By Grant Clark
The score still sticks with Jeff Markoff – 21-20.
“I’m almost 50 years old,” Markoff said. “I should be over it by now.”
Markoff was a 1985 Olympia High School graduate and was an all-state defensive lineman for a Bears squad that won the 3A state championship during his senior year.
Olympia opened the playoffs that year on the road by shutting out Kelso, the defending state champions, 20-0. The Bears parlayed that success to the quarterfinals where they were once again the visitors, traveling to Stanwood. The result would be almost identical against Burlington-Edison as they blanked the Tigers, 14-0, to advance to the state semifinals for the first time since 1981.

O’Dea would be the first playoff team to find the end zone against Markoff and Olympia’s stingy defense, but it didn’t matter as the Bears bested the Irish, 21-7, in the Tacoma Dome nearly 31 years ago.
The crowning achievement came the following week with a 28-14 victory over West Valley of Spokane in the state championship.
The Bears marched off the Kingdome turf with their newly earned trophy in tow. It was a fitting end to a spectacular 12-1 season.
It’s the 1 loss in the 12-1 season that still remains present in Markoff. And if you were to ask any other player on that year’s Olympia team you would probably get that same reaction.
“Part of me,” Markoff said as a slight smile overtook his face, “would give up (the state title) to have beaten Capital that year.”
Olympia’s lone blemish that season was to the Cougars, 21-20, in a game that ultimately determined the Black Hills League champion.
Great rivalries have that lasting effect on those involved.
The Capital/Olympia football rivalry may not be the oldest around, but there’s been plenty of history packed into its 38-year existence.
The latest chapter will be written on Friday, Sept. 11 when the two teams meet in the annual Spaghetti Bowl.
“It’s just a fun rivalry,” said Kevin Gunther, a 1991 Olympia grad who along with Markoff, is an assistant coach on the Bears staff. “You never see the stadium as packed as it is for that game. It’s almost like a small college atmosphere. You have people standing on the track and behind the end zone. It’s something when you come out on the field and see the people lined up all the way to the parking lot.”

While the Markoff and 1984 state championship team dropped its match to the Cougars, Gunther went a perfect 3-0 against the cross-town foes. Both, however, have invested interest in this year’s battle.
In addition to coaching, both Markoff and Gunther will watch sons play in their last Spaghetti Bowl.
Markoff’s son Clay will start for the Bears at middle linebacker and fullback, while Gunther’s son James is a starting offensive lineman for Olympia.
Gunther’s other son, Scott, will also see plenty of action. The junior is Olympia’s starting running back and is coming off a two touchdown performance in the Bears’ 42-0 drubbing of Ferris in week one.

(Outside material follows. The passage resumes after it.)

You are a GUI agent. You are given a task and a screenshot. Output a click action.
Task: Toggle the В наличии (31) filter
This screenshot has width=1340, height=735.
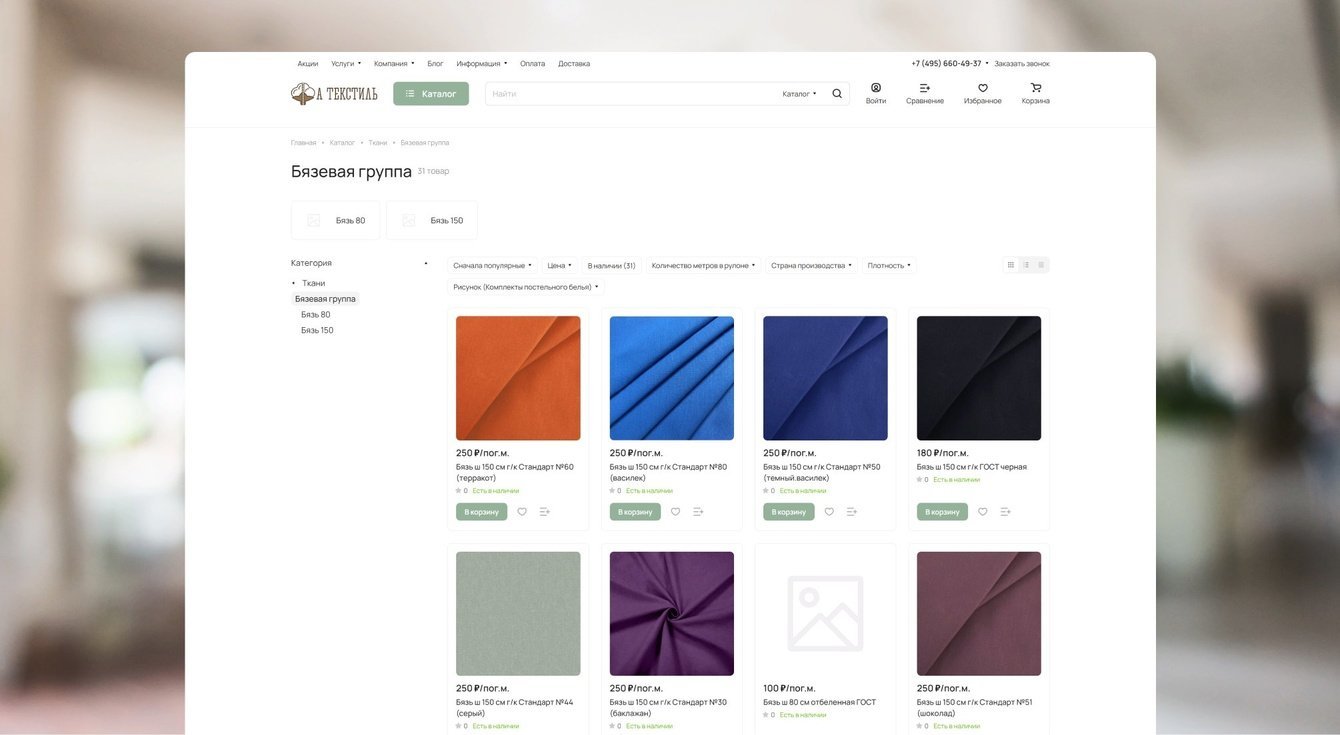pos(611,266)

“It’s extremely special to be able to coach them at Olympia,” Gunther said about his sons. “I’ve been fortunate enough to coach them since they started in elementary school.”

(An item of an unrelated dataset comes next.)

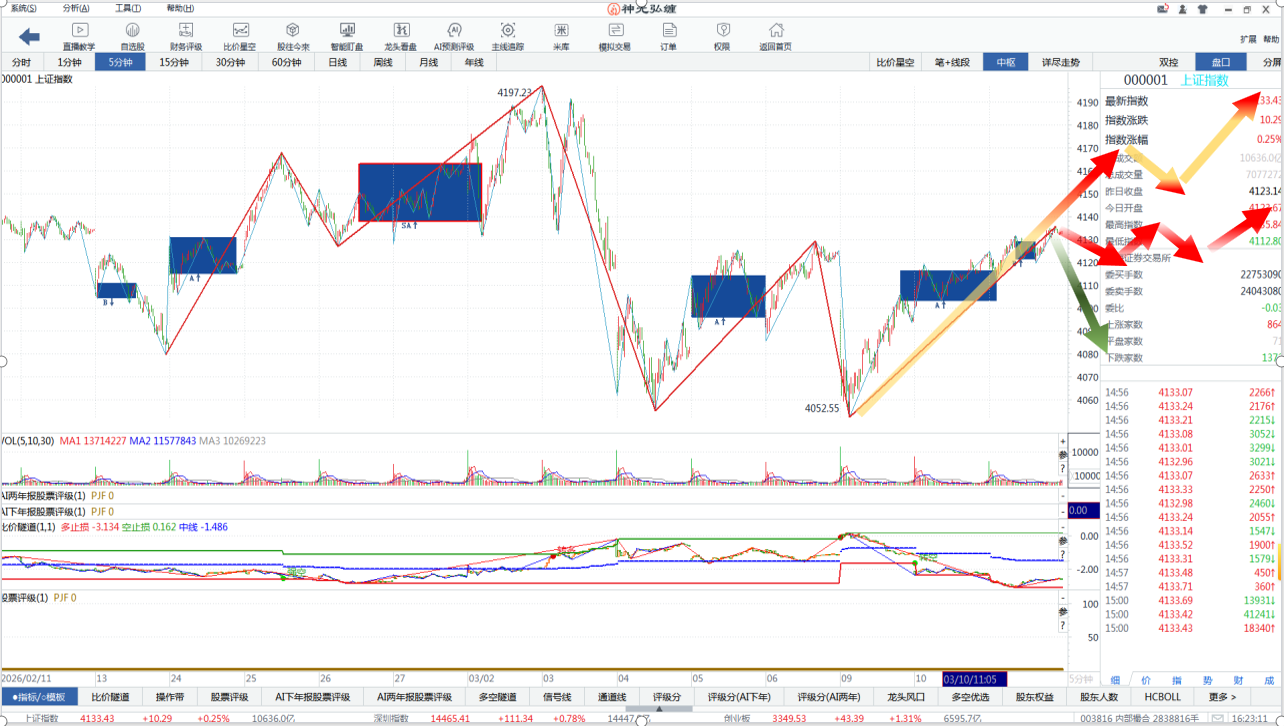Viewport: 1284px width, 726px height.
Task: Switch to 指标/模板 toggle
Action: [x=39, y=697]
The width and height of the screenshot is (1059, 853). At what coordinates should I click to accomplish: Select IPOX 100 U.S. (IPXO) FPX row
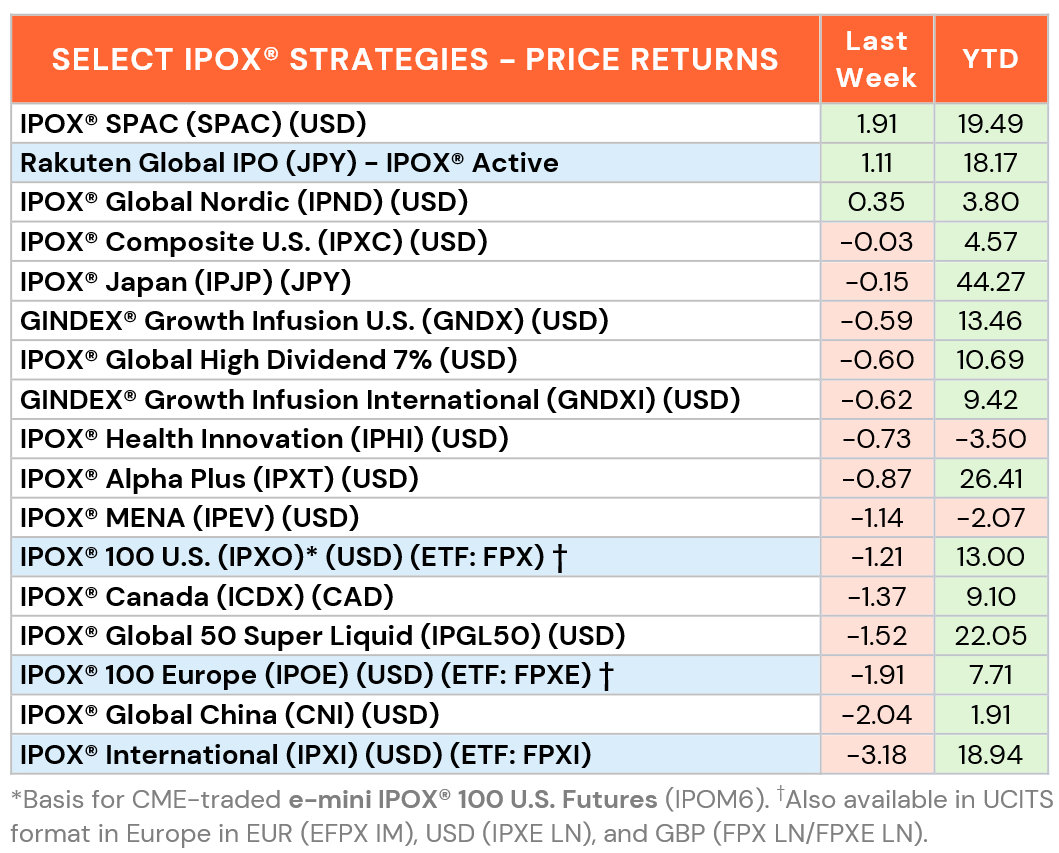point(530,557)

One aspect the sons will experience that their fathers did not is the traditional spaghetti feed between to the two schools, which started in 1993 by the Rotary Club of Olympia and West Olympia Rotary Club.
“It’s maybe taken the edge off the rivalry a little bit,” Markoff said about the spaghetti feed, “but (the game) is still huge. The addition (of the feed) really heightens it. It adds a lot to the whole hoopla around the game. It’s great event.”

The winner of the game gets to house the Spaghetti Bowl trophy for a year – something Gunther didn’t even know about during his high school playing days.
“I didn’t find out until after I graduated that the game had a trophy. We never lost to them so we never had to hand it back, I guess,” Gunther said. “It just stayed in the trophy case all four years.”
Capital, which lost 22-21 to West Valley (Spokane) in the 1984 state semifinals, halting what could have been an all-city state championship game, knocked off the Bears last year, 17-7, and hold a 21-17 all-time series lead.
The two teams have alternated victories the last six years with neither squad posting consecutive wins in the series since the Bears won five straight between 2005 and 2009, and even though the game has been a non-league affair since 2006, expect Ingersoll Stadium to once again be standing room only.
“It’s all about bragging rights,” Gunther said. “It’s the one game everyone in the community gets up for.”